Filipinos do not need a visa for a short stay in Hong Kong. If your gf has gone overseas prior to this trip, I do not see any problems. If it is a first trip abroad, she may be asked questions like how much money she has, etc.


----------



## Gary D (Oct 28, 2013)

esv1226 said:


> Filipinos do not need a visa for a short stay in Hong Kong. If your gf has gone overseas prior to this trip, I do not see any problems. If it is a first trip abroad, she may be asked questions like how much money she has, etc.


Being turned away at the airport is not unkown, especially a woman travelling alone. If challenged she has got to prove she is not travelling to work. It would have been better if you had met her in Manila then travel to Hong kong together. My wife's cousin was refused boarding twice because he was traveling to Dubai on a tourist visa and imigration thought he was travelling to work.


----------



## buildmaint (Jun 7, 2016)

She has been to hong kong before for 4 days it's stamped on am expired passport could she use that to show intent for holiday? What other ideas for proving no I tent to overstay?


----------



## Gary D (Oct 28, 2013)

buildmaint said:


> She has been to hong kong before for 4 days it's stamped on am expired passport could she use that to show intent for holiday? What other ideas for proving no I tent to overstay?


I'm afraid it's all down to what type of day the imigration officer is having. They are very cautious of especially young woman travelling alone who may be being lured into the sex industry. It has happened that women have been returned after being denied entry in Hong Kong. Hopefully everything will go without a hitch but just be aware that it can go either way.


----------



## buildmaint (Jun 7, 2016)

but what kind of world do we live in and what a bunch of negative Nellies you are so would it be better if I just cancelled it and meet her in Manila


----------



## Rogdas (Apr 9, 2015)

buildmaint said:


> but what kind of world do we live in and what a bunch of negative Nellies you are so would it be better if I just cancelled it and meet her in Manila


No one is being negative they are just informing you of what the possibility are. It's your call to decide.


----------



## lefties43332 (Oct 21, 2012)

Negative nellies?you asked,you were told the truth.... suit yourself!! Welcome to philippines and s.e. asia.


----------



## Tukaram (Dec 18, 2014)

If she has been before, that should help. Bring the old passport to show them. Any lease, work, school enrollment... whatever she can show them to try and prove she will come back.

Gary D is right - it's all down to what type of day the immigration officer is having.

We did a Hong Kong trip last year. It was my wife's first trip out of the country and she was very concerned about being offloaded. She also had heard all the horror stories. Our situation was a bit different as we were already married and traveling together, but even married & together you hear of offloading stories. The Philippines restricts their people's travel a lot.

She brought a printout of our complete itinerary, all flight info, hotel etc. She had copies of our lease and bank account info - to try and prove she would be coming back (they are a presumed flight risk in many countries). She had a big folder full of anything she thought they might ask for.
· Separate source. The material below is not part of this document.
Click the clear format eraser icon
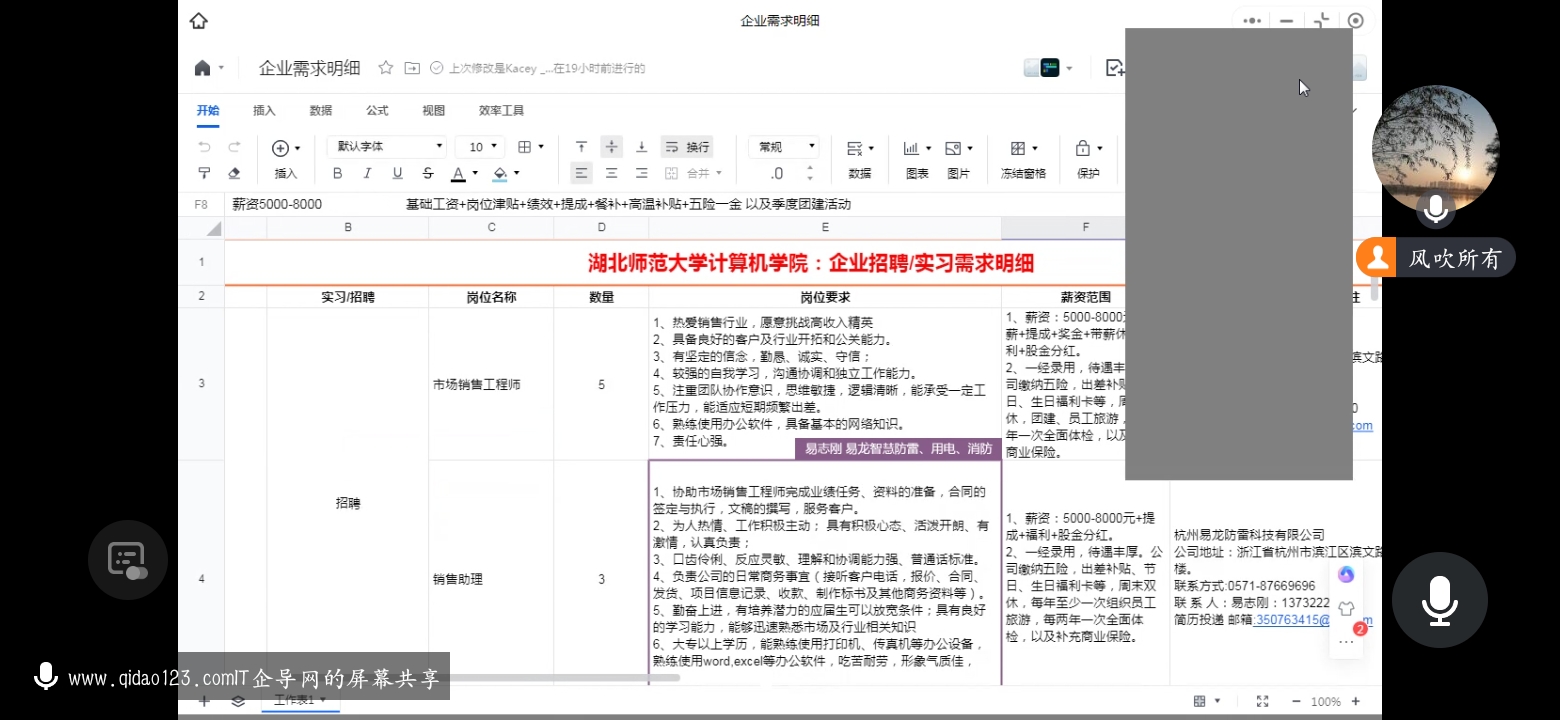Viewport: 1560px width, 720px height. coord(234,174)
... she gets to the immigration counter and he asked her nothing. Never asked for anything. He just stamped her passport and let her through. She was not disappointed, just surprised at how easy it was.


----------



## fmartin_gila (May 15, 2011)

I also would recommend you meet in Manila and travel to HK together. They look at a traveling couple quite a bit differently than a single traveler especially a female.

Fred


----------



## Asian Spirit (Mar 1, 2010)

Tukaram said:


> If she has been before, that should help. Bring the old passport to show them. Any lease, work, school enrollment... whatever she can show them to try and prove she will come back.
> 
> Gary D is right - it's all down to what type of day the immigration officer is having.
> 
> ...


An added thought here. It is best to NOT fly out of Clark Field in Pampanga. Outbound immigration seems to operate by their own rules and many times people are refused flights out even when all documentation is provided. This includes foreign nationals as well.


----------



## pagbati (Apr 9, 2014)

*Dealing with realities*



buildmaint said:


> ........... what a bunch of negative Nellies you are so would it be better if I just cancelled it and meet her in Manila


buildmaint, here I was, reading how helpful members were to a complete stranger, taking the time to respond honestly to your queries and you came up with that nonsense about _‘negative nellies’._ I hope you have a different approach planned for your own arrival at Hong Kong airport or you may find that it’s you who encounters difficulty as opposed to your Filipina girlfriend. Next time you decide to post, try this one, _‘Thanks guys, appreciate your advice’._


----------



## Asian Spirit (Mar 1, 2010)

buildmaint said:


> but what kind of world do we live in and what a bunch of negative Nellies you are so would it be better if I just cancelled it and meet her in Manila


When you ask for information, we assume you want accurate information. That is what you have been given my friend. This ain't Kansas; nor is Hong Kong China. Things are far different here than you can imagine.
So far as I can see, all that replied to your question have given good advice that is going to help your GF and you as well if you were to decide to come to the Philippines for a visit.



Best Of Luck

Jet Lag


----------



## buildmaint (Jun 7, 2016)

My fligjt is 5 hours after hers could she wait for me in immigrations waiting room and we approach counter together? You guys there really isn't any information about this on the China embassy website and if if I call there number it say no longer in service??? Sorry for the comment earlier just I was in for a shock especially about the assumption she could be a prostitute! So my question does anyone here know anyone turned back in Hong Kong and how many have actually traveled there or know a pinay traveling there herslef? That was the advice I was really seeking


----------



## buildmaint (Jun 7, 2016)

Thank you Jet lag just what would happen if she was turned back anyone know? Would they detain her until her return fligjt?


----------



## Asian Spirit (Mar 1, 2010)

buildmaint said:


> My fligjt is 5 hours after hers could she wait for me in immigrations waiting room and we approach counter together? You guys there really isn't any information about this on the China embassy website and if if I call there number it say no longer in service??? Sorry for the comment earlier just I was in for a shock especially about the assumption she could be a prostitute! So my question does anyone here know anyone turned back in Hong Kong and how many have actually traveled there or know a pinay traveling there herslef? That was the advice I was really seeking


My wife and I know many who travel there. If someone is turned back it would be here in the Philippines where they would be denied boarding for some reason (sometimes for no reason at all.) 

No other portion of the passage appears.